- **Task requirements**:
**1.** Pull out the stretch of the book review from "Earlier in his" through "the Cybersecurity Canon.", word for word.
**2.** Write the next part of the book review, starting right after its final sentence.

Book written by Bruce Schneier

Book review by Ben Smith

 

Bottom Line

I don’t recommend this nonfiction book for the Cybersecurity Canon Hall of Fame, but if you are interested in the topic, this is a good one to read.

Review

Any good book editor makes sure there’s a hook somewhere on the front or back cover, designed to draw the would-be reader in, and for this book it’s prominently placed at the top center of the back cover: “How does society function when you can’t trust anyone?” This is not a book you might recognize as your standard cybersecurity fare, but it absolutely pertains to that (our!) world. And the answer to that central question is clearly addressed over the course of this excellent book.

 

Earlier in his career the author, a public-interest technologist, devoted his book-length work primarily towards the field of cryptography. But over the past two decades, he has delivered more than a dozen books appropriate for much wider audiences, addressing security-centric and security-adjacent topics such as connecting computer security and risk management for a business audience, pervasive surveillance enabled by technology, and the risks presented by the myriad ways we are all interconnected with one another, each of which are reviewed elsewhere right here in the Cybersecurity Canon.

- **Data extract**:
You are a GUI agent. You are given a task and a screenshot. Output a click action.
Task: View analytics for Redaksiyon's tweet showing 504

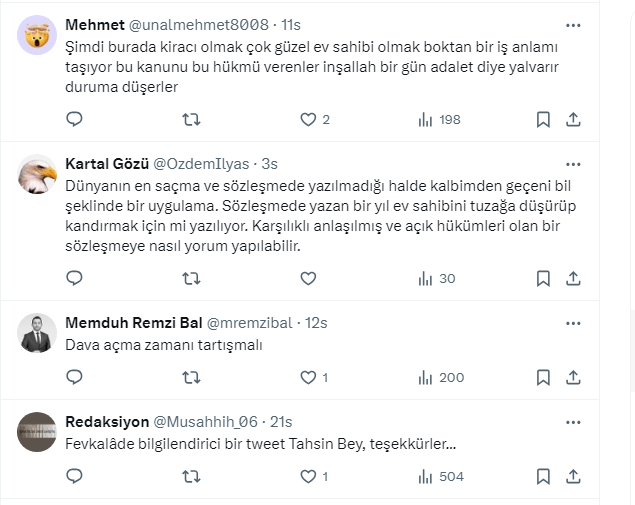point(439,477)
...
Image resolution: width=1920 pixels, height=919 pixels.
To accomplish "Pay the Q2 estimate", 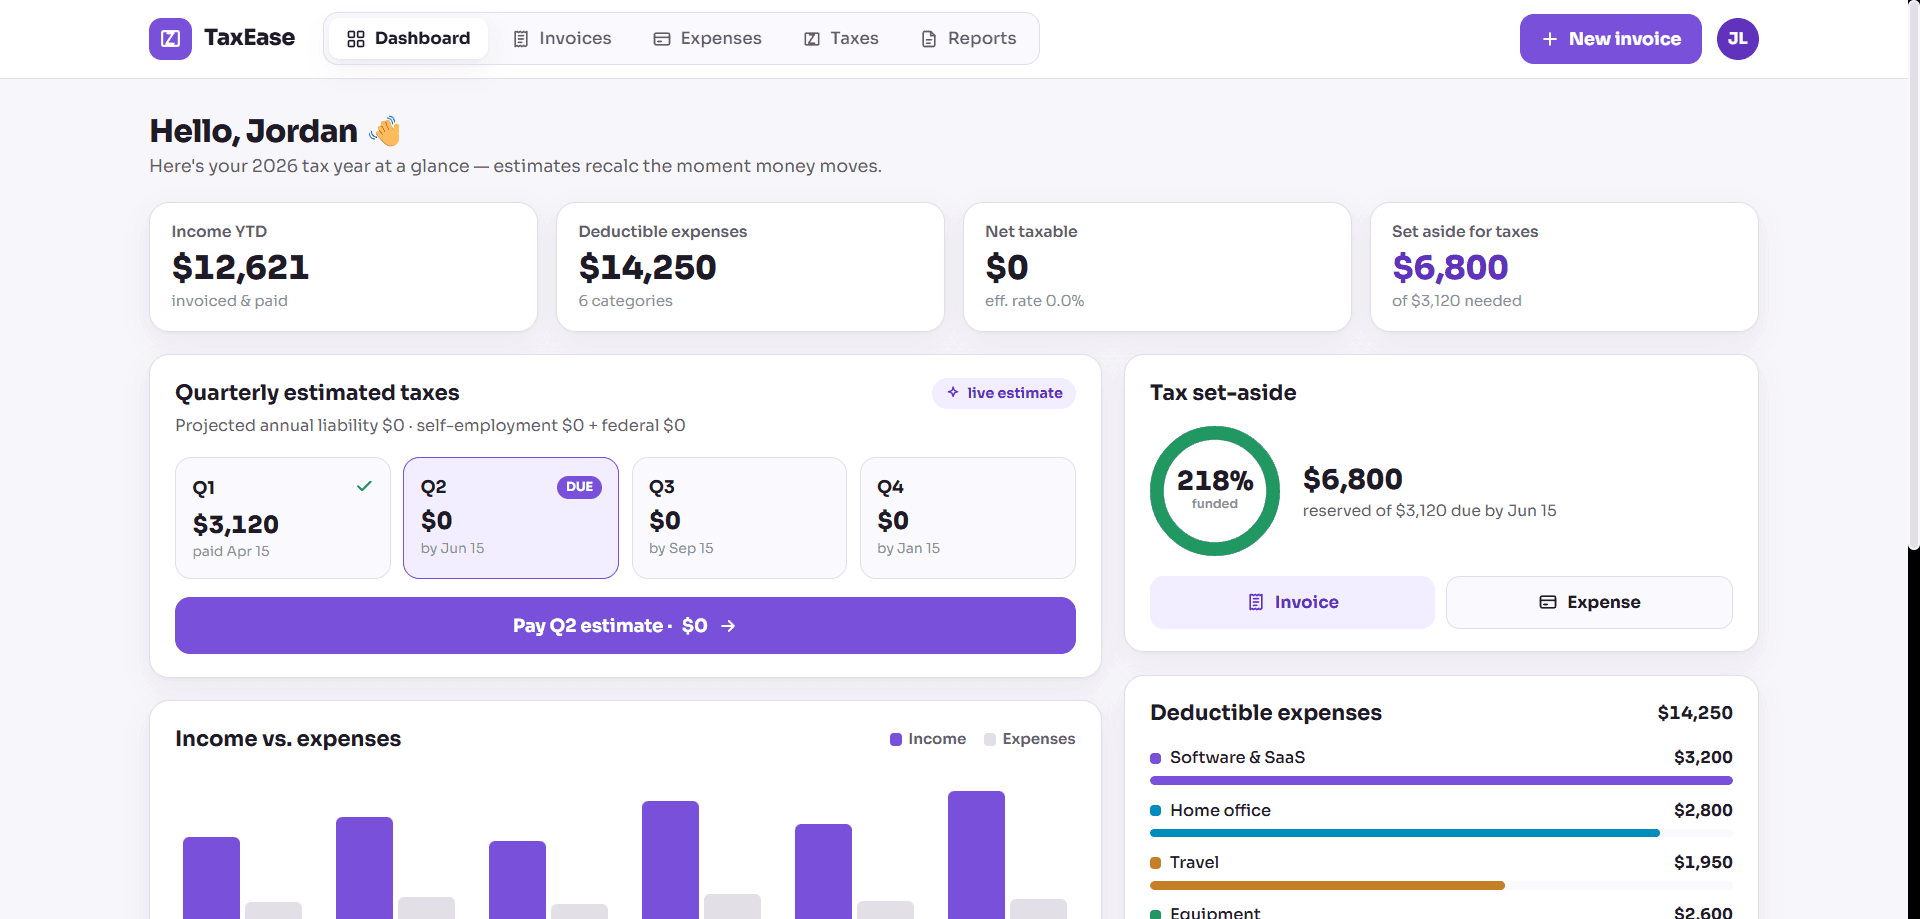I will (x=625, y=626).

- **Solved tasks**:
**1.**
Earlier in his career the author, a public-interest technologist, devoted his book-length work primarily towards the field of cryptography. But over the past two decades, he has delivered more than a dozen books appropriate for much wider audiences, addressing security-centric and security-adjacent topics such as connecting computer security and risk management for a business audience, pervasive surveillance enabled by technology, and the risks presented by the myriad ways we are all interconnected with one another, each of which are reviewed elsewhere right here in the Cybersecurity Canon.

**2.**
And here, the topic is trust. It’s hard enough to find people in your life to trust, especially outside your family - how do we know who to trust? You may have pondered this question yourself, if only indirectly - Dunbar’s number, a concept from the field of primatology, suggests that each of us primates is capable of maintaining relationships up to an average of 150 “known” people in our universe. Beyond that, we’re simply not wired to succeed. And yet, the volume of individuals who comprise our companies, our towns, and our countries easily dwarf that number, and these large collections of individuals somehow still manage to exist as cohesive entities.

 

And so figuring out how to scale trust is essential, especially when we think about the implications for commerce, which cannot succeed without trust. 

 

Every society, or as more broadly defined here, every ecosystem contains parasites. Rule-breakers. Individuals who purposefully ignore established norms. These are the actors who pose the greatest threat to trust within an ecosystem, and these “defectors” are the central actors throughout the book. 

 

Defectors are rational beings - they know that there are costs to their actions, and they know there are benefits, which (in their mind) outweigh those costs. It’s why they defect in the first place. The book speaks to controls in place to combat defections, from social norms designed to drive all of us towards cooperation, to penalties and incentives to encourage the “right” behavior.

 

Designing incentives with few side effects is no easy task in a complex system. Why do some companies view fines simply as a cost of doing business? Along the same lines, why do some parents unexpectedly embrace late pickup fees for day-care when they are first introduced? In some cases, purpose-built incentives and natural pressures can even encourage, not discourage, defection. 

 

Defections are not binary, all-or-nothing events; a defector can defect slowly, starting small, as they work their way up to something more recognizable as an action against an established norm. There’s an important lesson here when thinking about your insider threat program - there are almost always clues ahead of a negative insider event, if only you are looking for them.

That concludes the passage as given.